_REQUIRED ACTION_. Below are the records; print exactly the lines from the one with "The height and width of the screenshot is (878, 750)." through the last, both included, and leave the pictures out.

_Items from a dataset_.
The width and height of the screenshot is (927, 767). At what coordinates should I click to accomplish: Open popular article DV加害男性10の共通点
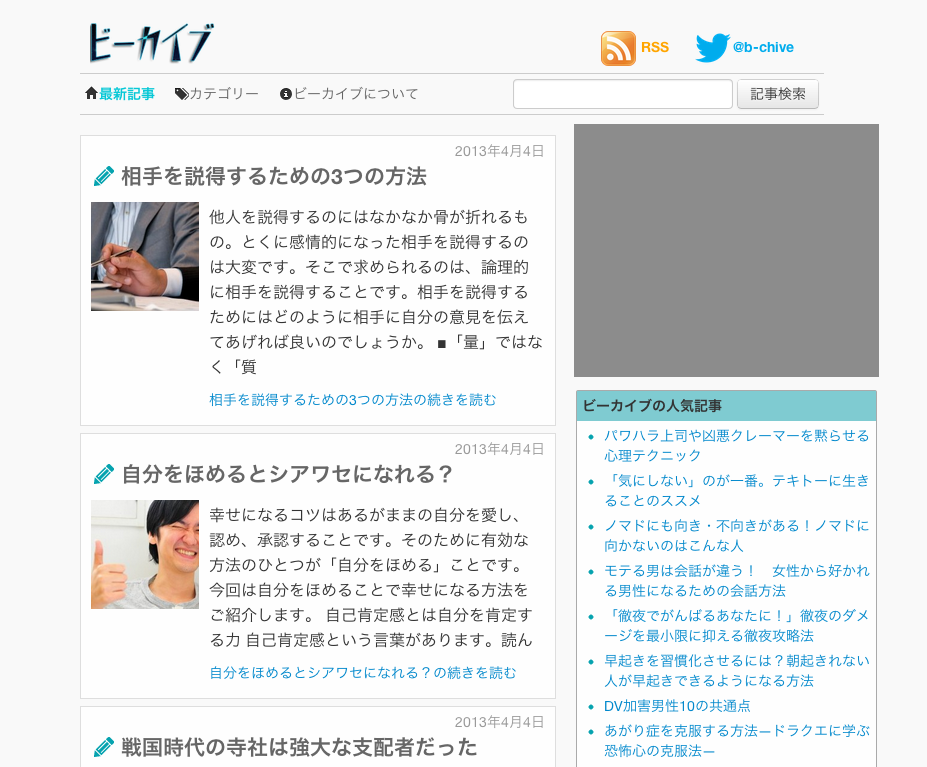677,706
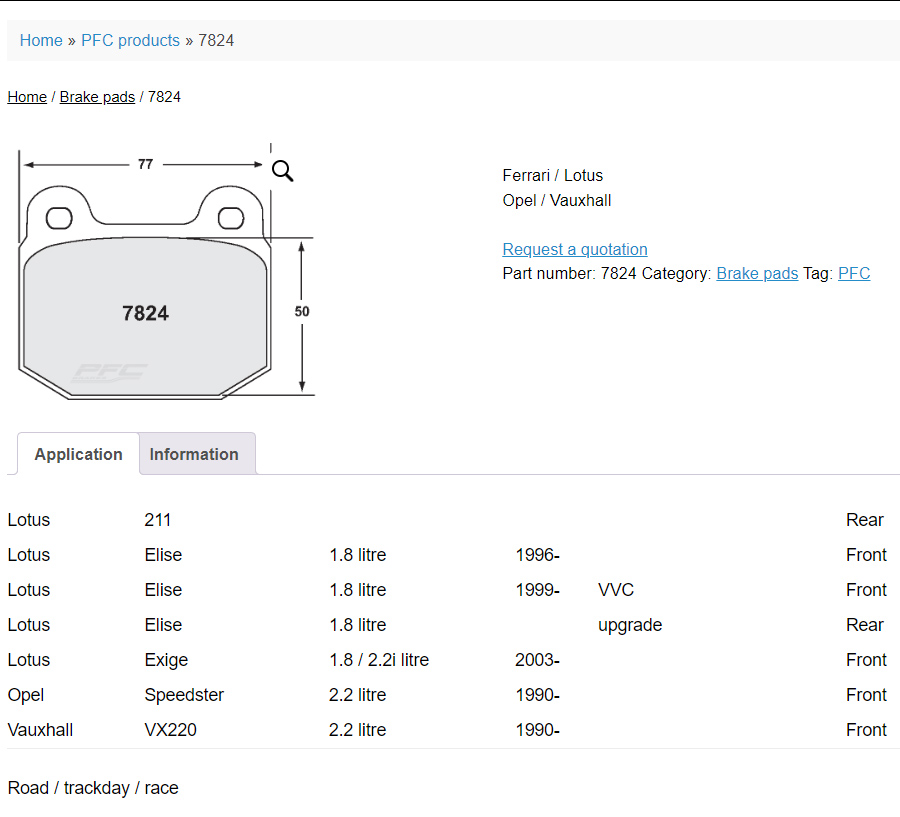This screenshot has width=900, height=817.
Task: Click the PFC watermark logo on the pad
Action: coord(109,372)
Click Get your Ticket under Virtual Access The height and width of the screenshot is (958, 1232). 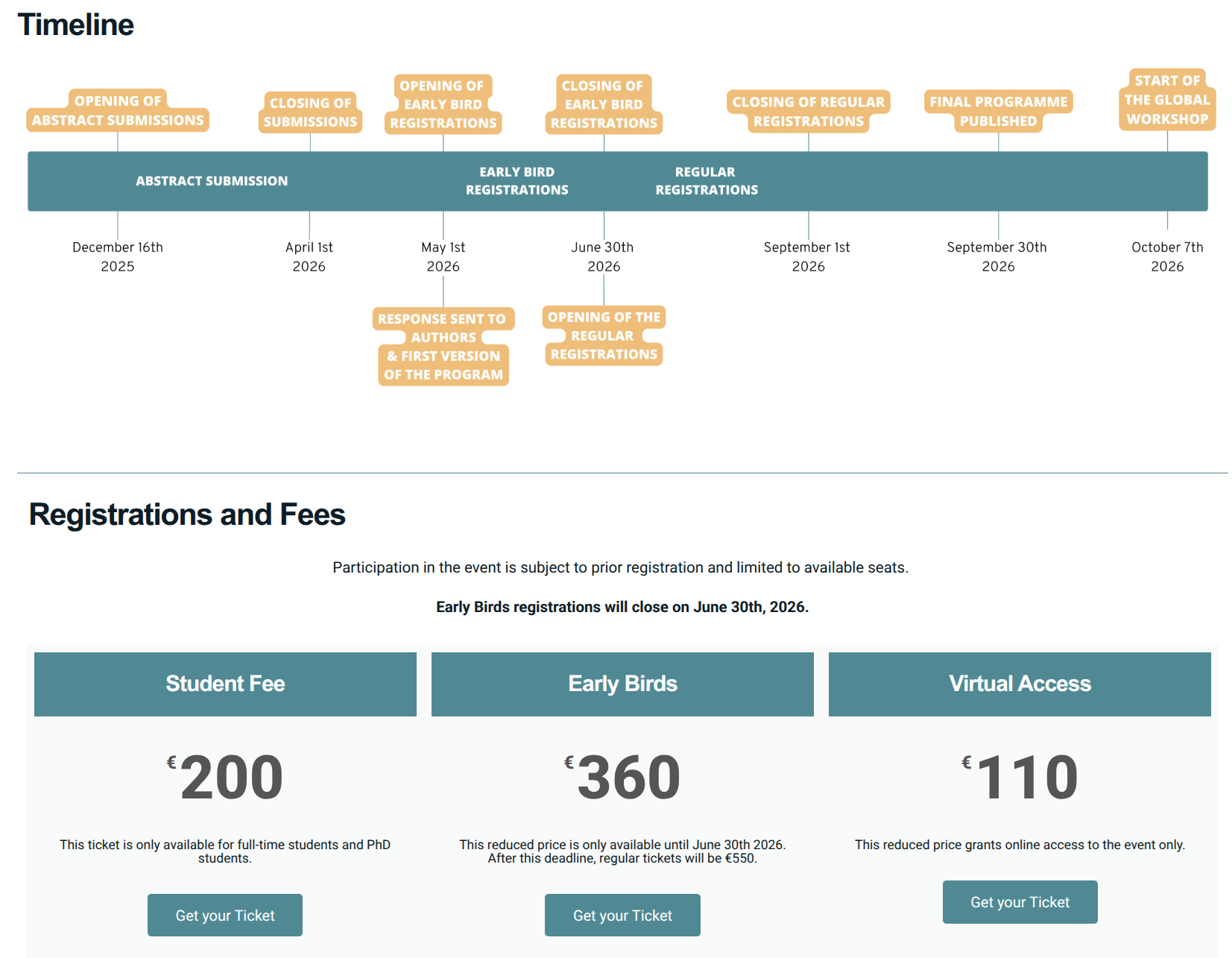pos(1020,902)
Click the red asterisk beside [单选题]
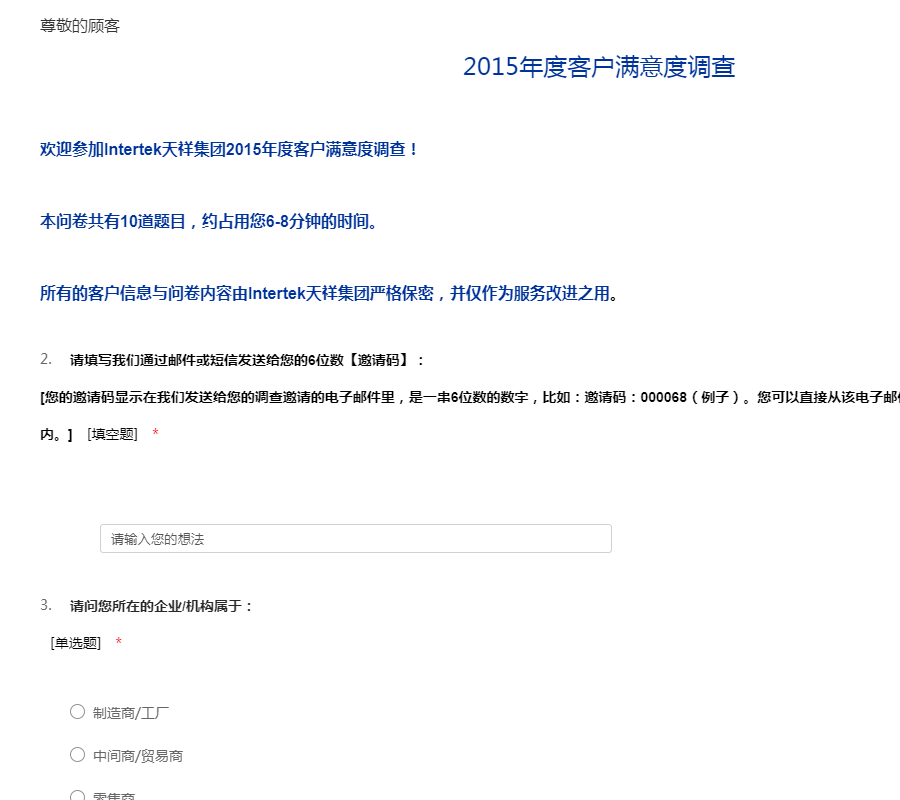Viewport: 900px width, 800px height. click(119, 643)
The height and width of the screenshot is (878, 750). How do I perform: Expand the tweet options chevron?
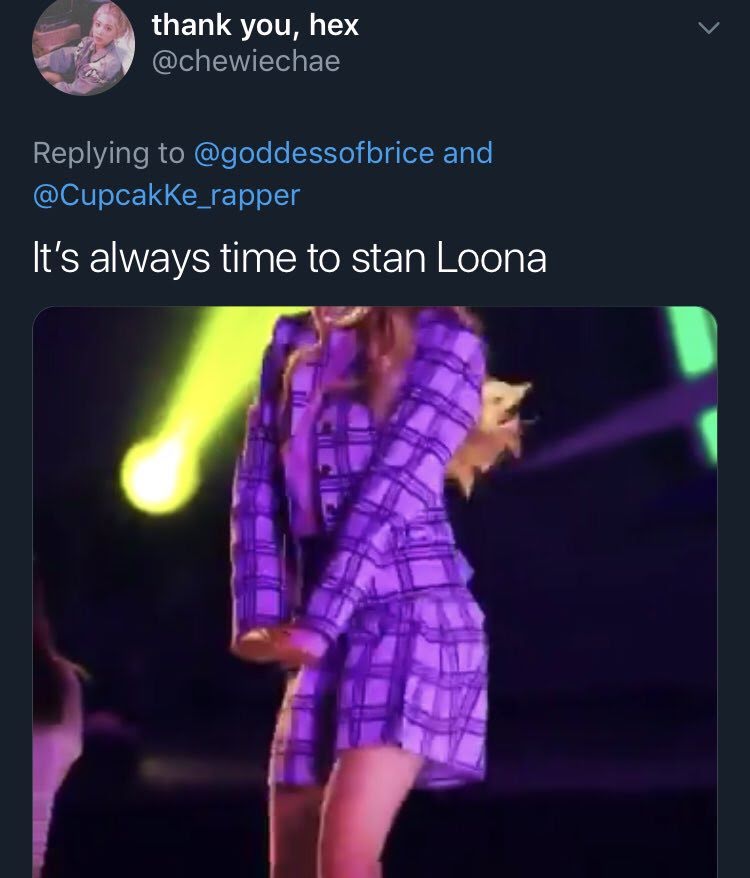point(706,31)
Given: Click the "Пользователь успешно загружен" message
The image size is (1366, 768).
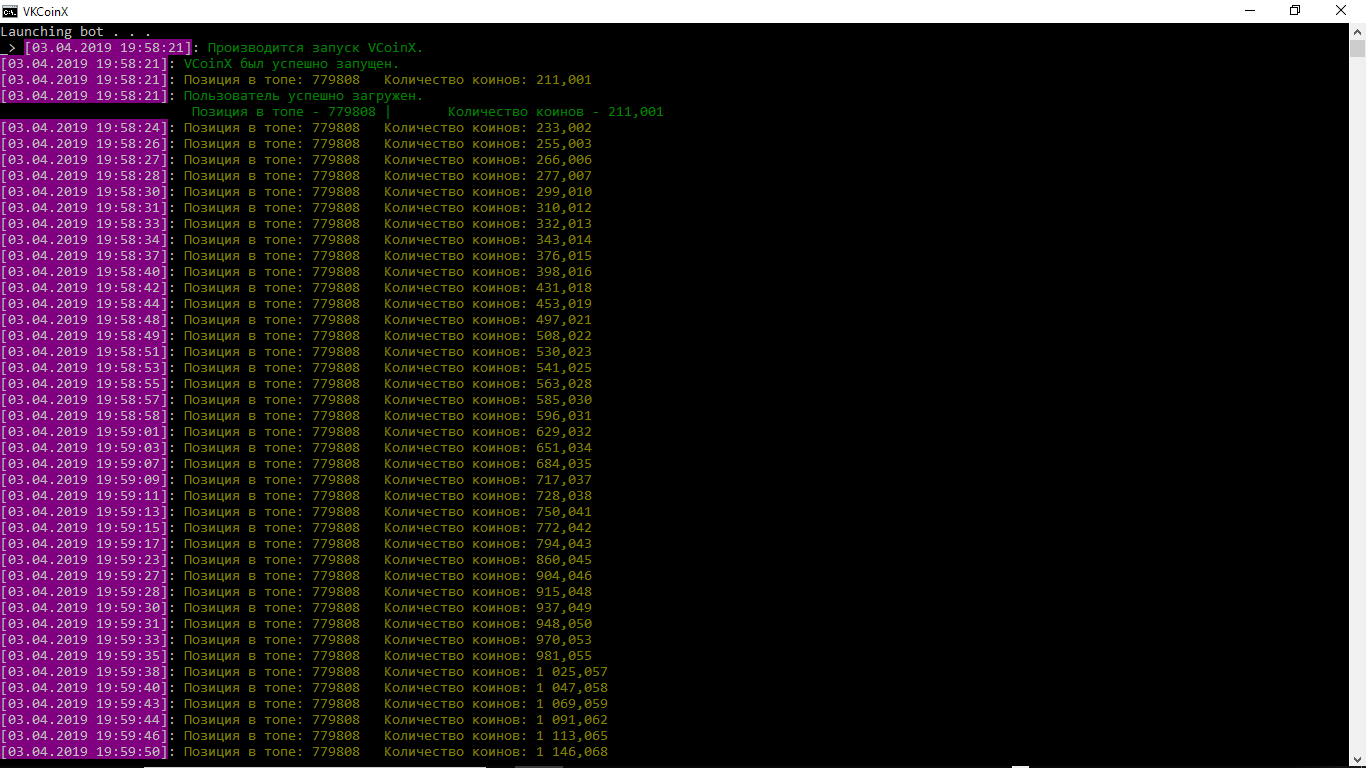Looking at the screenshot, I should tap(304, 96).
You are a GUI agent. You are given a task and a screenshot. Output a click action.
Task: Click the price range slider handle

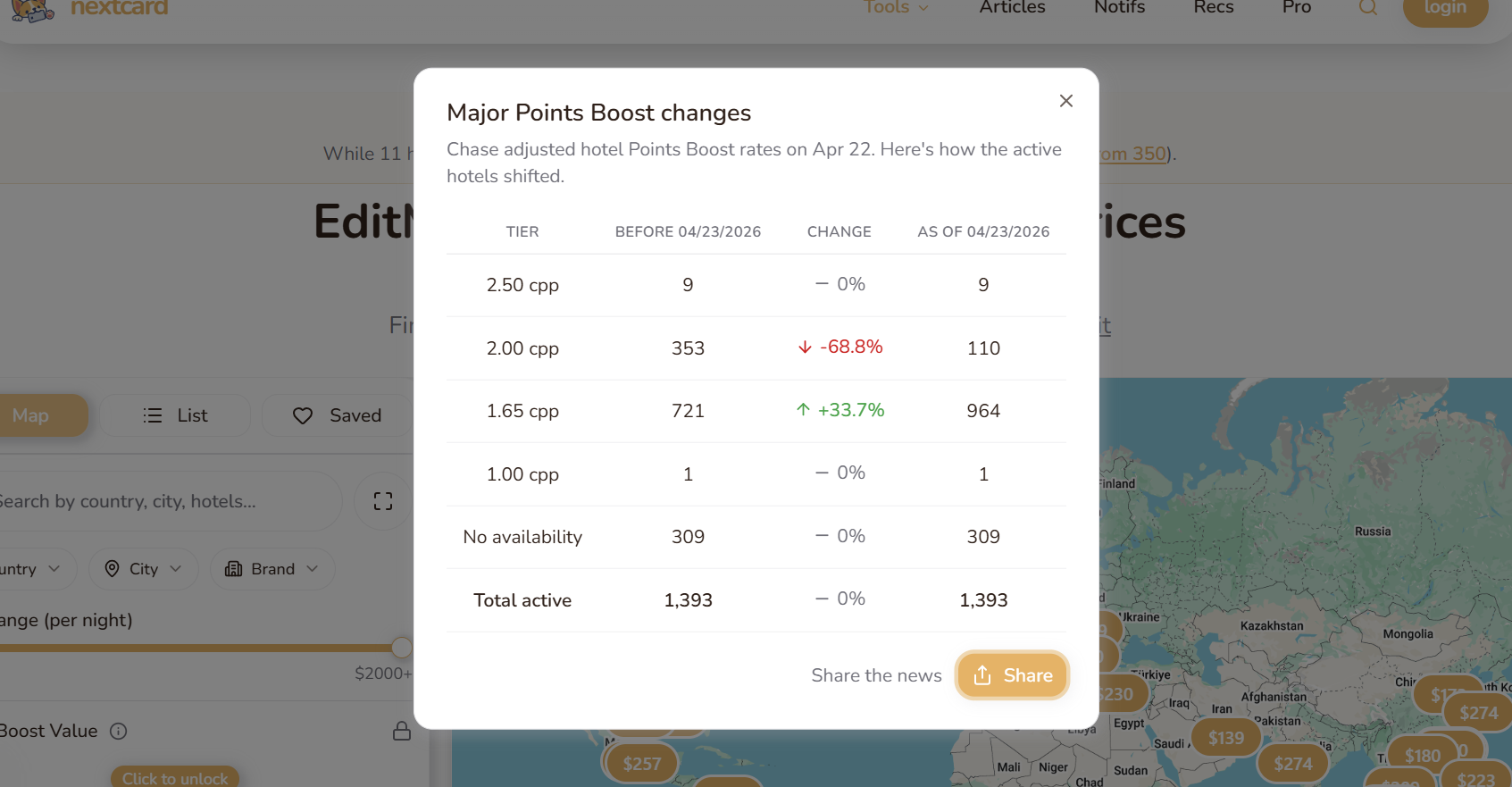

_ANSWER FOR THE TASK_.
The height and width of the screenshot is (878, 750). How do I perform: Expand the tweet options chevron?
point(706,31)
Given: Click the "Пользователь успешно загружен" message
The image size is (1366, 768).
Looking at the screenshot, I should tap(304, 96).
You are a GUI agent. You are given a task and a screenshot. Output a click action.
Task: Click the price range slider handle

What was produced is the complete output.